** Brief **
Repeat the lines below, from the line with "You are a computer-use agent. Image resolution: width=1093" up to and including the line with "tap(155, 192)", without changing anything.

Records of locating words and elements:
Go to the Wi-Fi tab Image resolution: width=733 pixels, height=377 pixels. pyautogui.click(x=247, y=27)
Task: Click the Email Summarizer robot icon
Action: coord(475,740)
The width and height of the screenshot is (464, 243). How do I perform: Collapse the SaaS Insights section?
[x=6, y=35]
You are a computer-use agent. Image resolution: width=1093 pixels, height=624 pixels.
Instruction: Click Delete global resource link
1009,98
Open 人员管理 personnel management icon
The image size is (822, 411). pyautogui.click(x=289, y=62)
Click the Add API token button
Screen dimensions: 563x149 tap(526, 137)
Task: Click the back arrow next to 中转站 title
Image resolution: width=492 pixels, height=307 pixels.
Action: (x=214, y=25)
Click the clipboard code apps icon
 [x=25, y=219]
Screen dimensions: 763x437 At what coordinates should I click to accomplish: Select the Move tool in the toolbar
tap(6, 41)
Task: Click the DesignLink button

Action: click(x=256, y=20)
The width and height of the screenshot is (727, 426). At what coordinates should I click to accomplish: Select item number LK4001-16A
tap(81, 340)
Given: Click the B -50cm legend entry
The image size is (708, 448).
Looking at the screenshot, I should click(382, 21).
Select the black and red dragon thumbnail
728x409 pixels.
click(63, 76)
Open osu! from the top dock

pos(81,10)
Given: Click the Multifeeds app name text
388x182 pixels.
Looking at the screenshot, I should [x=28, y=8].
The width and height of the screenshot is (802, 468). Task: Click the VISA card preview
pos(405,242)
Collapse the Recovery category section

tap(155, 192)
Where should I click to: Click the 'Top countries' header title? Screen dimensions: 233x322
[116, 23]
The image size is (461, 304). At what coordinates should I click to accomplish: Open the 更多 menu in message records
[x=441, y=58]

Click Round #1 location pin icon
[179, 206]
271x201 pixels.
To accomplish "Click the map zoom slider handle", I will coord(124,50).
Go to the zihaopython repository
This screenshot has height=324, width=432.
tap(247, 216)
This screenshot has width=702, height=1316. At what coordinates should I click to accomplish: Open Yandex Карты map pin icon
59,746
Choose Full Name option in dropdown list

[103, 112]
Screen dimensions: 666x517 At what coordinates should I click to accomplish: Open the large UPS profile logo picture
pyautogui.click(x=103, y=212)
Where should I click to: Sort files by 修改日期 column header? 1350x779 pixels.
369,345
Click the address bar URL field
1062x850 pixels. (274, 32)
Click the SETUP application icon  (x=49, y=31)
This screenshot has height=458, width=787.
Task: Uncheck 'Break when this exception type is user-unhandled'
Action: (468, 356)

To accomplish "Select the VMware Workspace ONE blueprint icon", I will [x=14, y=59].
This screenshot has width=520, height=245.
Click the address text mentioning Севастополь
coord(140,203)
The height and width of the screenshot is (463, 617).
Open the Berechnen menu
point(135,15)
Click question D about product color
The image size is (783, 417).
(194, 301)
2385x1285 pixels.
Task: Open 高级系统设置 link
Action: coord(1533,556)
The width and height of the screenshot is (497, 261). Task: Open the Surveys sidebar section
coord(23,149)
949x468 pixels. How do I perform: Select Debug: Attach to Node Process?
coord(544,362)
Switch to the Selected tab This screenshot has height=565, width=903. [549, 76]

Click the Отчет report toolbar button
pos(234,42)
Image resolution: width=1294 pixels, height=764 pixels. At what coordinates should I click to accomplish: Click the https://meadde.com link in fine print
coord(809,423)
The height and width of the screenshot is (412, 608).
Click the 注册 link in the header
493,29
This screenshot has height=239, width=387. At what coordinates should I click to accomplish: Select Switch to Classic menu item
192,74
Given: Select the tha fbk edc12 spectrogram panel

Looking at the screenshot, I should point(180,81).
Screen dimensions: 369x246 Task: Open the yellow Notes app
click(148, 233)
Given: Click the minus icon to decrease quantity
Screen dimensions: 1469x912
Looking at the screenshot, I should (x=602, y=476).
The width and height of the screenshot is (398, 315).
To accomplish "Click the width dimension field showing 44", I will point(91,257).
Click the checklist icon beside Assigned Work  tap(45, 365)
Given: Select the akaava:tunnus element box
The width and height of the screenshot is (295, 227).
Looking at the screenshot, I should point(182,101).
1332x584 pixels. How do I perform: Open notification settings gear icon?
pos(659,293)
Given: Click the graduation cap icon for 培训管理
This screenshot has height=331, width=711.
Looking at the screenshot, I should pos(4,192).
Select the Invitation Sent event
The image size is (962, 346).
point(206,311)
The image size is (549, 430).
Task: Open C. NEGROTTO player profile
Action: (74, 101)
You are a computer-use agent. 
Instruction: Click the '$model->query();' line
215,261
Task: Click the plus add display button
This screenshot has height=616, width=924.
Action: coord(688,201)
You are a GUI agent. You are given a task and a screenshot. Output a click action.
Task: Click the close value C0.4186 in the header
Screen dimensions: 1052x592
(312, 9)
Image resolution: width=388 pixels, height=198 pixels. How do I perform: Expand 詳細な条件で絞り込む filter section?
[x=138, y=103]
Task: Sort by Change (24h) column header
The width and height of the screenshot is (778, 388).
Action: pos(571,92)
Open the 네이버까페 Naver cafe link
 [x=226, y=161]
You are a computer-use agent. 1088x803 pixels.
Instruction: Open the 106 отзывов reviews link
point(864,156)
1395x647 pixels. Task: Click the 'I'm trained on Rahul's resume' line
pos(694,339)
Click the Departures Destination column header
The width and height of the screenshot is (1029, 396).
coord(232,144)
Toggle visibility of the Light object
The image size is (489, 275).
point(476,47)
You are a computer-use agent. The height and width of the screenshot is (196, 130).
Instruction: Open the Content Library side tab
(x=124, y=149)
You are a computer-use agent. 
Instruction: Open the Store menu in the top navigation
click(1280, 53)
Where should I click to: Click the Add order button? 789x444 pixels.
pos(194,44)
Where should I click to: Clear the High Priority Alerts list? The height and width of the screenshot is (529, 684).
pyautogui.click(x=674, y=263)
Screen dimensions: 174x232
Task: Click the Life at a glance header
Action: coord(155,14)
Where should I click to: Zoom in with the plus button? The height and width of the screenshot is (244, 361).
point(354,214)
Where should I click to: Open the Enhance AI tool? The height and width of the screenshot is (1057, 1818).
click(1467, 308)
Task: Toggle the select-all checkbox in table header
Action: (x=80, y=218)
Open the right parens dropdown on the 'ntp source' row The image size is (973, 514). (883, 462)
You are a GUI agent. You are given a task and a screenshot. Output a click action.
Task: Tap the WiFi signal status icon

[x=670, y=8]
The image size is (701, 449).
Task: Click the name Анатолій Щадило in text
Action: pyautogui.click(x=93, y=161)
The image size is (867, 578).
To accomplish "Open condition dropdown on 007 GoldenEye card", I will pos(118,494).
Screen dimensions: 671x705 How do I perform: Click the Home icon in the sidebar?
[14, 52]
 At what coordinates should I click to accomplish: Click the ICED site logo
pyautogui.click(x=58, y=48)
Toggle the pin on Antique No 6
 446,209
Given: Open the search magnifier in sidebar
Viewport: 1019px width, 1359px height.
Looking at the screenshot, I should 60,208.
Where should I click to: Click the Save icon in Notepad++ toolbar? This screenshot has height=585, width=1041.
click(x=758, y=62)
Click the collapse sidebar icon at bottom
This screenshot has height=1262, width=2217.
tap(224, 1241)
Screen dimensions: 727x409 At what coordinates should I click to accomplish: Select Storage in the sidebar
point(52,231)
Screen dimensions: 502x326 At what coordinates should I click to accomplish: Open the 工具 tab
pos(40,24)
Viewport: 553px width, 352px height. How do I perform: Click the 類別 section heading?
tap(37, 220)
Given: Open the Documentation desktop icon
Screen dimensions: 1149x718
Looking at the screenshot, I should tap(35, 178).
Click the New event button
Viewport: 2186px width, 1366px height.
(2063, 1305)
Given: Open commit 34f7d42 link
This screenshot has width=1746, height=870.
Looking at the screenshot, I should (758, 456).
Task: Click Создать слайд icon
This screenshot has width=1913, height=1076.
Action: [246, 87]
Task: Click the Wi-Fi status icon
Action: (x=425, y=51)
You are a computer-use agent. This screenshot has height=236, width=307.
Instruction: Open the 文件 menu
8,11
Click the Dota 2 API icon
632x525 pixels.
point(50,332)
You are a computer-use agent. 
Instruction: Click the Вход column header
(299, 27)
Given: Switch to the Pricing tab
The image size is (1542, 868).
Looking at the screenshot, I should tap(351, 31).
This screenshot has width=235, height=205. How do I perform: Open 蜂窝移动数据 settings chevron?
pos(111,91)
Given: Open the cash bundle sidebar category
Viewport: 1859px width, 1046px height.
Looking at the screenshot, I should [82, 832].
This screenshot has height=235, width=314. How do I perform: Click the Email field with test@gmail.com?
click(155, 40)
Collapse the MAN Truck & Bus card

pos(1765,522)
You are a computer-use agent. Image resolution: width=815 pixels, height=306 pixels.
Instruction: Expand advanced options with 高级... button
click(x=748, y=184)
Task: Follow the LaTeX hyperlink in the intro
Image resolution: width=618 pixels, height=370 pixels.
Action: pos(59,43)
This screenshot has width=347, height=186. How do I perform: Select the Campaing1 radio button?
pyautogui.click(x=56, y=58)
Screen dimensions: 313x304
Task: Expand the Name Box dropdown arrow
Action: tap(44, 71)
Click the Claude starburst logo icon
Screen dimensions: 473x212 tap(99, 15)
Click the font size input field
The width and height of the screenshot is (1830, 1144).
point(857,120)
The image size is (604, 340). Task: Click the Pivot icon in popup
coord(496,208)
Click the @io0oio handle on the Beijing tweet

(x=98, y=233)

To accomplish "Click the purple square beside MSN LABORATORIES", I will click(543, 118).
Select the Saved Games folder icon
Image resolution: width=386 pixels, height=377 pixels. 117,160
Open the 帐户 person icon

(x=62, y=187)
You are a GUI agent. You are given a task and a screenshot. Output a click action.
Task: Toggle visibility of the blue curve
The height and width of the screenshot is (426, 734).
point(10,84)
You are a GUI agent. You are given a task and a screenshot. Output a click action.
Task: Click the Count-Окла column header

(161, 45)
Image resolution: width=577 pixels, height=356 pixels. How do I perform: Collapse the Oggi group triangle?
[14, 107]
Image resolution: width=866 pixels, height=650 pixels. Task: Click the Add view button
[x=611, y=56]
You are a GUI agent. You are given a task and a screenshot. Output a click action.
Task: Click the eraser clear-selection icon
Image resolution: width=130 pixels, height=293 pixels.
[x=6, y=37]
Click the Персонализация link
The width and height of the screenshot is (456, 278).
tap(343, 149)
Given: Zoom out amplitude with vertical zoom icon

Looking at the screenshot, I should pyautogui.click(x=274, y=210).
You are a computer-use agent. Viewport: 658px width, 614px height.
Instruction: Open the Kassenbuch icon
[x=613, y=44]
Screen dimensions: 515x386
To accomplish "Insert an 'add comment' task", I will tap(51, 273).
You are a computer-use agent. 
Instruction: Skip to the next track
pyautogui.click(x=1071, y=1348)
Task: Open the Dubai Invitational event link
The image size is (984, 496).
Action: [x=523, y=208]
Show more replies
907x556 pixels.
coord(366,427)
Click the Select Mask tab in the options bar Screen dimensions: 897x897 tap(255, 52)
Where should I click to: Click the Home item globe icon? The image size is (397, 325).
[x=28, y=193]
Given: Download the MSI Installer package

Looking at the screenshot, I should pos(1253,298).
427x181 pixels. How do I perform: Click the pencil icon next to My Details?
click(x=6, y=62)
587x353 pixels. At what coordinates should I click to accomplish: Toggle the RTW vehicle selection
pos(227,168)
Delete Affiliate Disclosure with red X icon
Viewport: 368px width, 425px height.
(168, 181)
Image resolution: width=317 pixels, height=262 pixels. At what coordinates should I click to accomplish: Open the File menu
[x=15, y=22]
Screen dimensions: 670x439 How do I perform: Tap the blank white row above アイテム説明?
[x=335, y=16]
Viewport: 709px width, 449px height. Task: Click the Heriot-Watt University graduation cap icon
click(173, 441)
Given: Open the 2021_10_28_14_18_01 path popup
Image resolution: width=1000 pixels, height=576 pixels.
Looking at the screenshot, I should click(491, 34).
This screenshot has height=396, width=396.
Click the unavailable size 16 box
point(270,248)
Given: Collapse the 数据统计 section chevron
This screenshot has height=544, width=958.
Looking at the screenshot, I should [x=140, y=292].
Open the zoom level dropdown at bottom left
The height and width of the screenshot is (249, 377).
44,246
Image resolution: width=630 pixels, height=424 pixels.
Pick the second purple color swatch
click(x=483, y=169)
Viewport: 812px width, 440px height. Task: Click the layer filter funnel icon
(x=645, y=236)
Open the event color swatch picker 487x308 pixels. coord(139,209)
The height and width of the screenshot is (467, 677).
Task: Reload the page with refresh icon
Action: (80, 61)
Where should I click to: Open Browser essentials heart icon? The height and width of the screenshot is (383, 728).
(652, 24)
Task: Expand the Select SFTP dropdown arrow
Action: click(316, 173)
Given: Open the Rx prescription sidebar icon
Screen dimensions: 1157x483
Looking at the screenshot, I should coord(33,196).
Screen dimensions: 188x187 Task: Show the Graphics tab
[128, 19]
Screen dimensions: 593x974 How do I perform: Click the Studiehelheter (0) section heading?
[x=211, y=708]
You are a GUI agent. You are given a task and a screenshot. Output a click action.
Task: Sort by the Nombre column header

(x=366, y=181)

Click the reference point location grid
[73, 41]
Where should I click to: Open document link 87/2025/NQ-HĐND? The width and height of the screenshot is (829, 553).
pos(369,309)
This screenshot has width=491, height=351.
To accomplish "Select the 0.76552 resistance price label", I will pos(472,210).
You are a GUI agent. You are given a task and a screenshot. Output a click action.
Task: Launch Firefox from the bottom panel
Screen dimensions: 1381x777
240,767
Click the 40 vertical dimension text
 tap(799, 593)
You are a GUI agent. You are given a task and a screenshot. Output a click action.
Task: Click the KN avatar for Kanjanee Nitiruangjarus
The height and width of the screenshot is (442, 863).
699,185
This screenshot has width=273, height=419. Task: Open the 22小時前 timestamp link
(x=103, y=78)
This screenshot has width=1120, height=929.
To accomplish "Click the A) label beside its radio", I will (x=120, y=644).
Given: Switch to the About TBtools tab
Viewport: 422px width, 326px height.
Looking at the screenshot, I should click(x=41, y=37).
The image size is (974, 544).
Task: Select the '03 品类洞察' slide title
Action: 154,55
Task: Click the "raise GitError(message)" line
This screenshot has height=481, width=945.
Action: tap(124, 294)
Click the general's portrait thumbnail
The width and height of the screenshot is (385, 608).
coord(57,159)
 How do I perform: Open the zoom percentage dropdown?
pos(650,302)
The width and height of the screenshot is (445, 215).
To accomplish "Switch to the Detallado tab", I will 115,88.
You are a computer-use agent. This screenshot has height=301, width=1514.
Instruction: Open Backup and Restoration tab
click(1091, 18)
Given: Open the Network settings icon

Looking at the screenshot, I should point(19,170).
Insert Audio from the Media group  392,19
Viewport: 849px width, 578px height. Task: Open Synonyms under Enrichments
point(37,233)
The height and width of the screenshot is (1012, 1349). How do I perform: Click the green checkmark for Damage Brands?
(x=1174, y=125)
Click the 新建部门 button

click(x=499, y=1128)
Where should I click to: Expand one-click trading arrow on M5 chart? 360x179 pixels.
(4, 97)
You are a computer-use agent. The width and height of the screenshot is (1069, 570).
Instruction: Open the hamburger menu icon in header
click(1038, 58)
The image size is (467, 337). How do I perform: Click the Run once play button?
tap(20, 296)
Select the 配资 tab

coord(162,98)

** Written answer **
You are a computer-use agent. Image resolution: width=1093 pixels, height=624 pixels.
Instruction: Click Delete global resource link
1009,98
Open 人员管理 personnel management icon
The image size is (822, 411). pyautogui.click(x=289, y=62)
Click the Add API token button
Screen dimensions: 563x149 tap(526, 137)
Task: Click the back arrow next to 中转站 title
Image resolution: width=492 pixels, height=307 pixels.
Action: (x=214, y=25)
Click the clipboard code apps icon
 [x=25, y=219]
Screen dimensions: 763x437 At what coordinates should I click to accomplish: Select the Move tool in the toolbar
tap(6, 41)
Task: Click the DesignLink button

Action: click(x=256, y=20)
The width and height of the screenshot is (727, 426). At what coordinates should I click to accomplish: Select item number LK4001-16A
tap(81, 340)
Given: Click the B -50cm legend entry
The image size is (708, 448).
Looking at the screenshot, I should click(382, 21).
Select the black and red dragon thumbnail
728x409 pixels.
click(63, 76)
Open osu! from the top dock

pos(81,10)
Given: Click the Multifeeds app name text
388x182 pixels.
Looking at the screenshot, I should [x=28, y=8].
The width and height of the screenshot is (802, 468). Task: Click the VISA card preview
pos(405,242)
Collapse the Recovery category section

tap(155, 192)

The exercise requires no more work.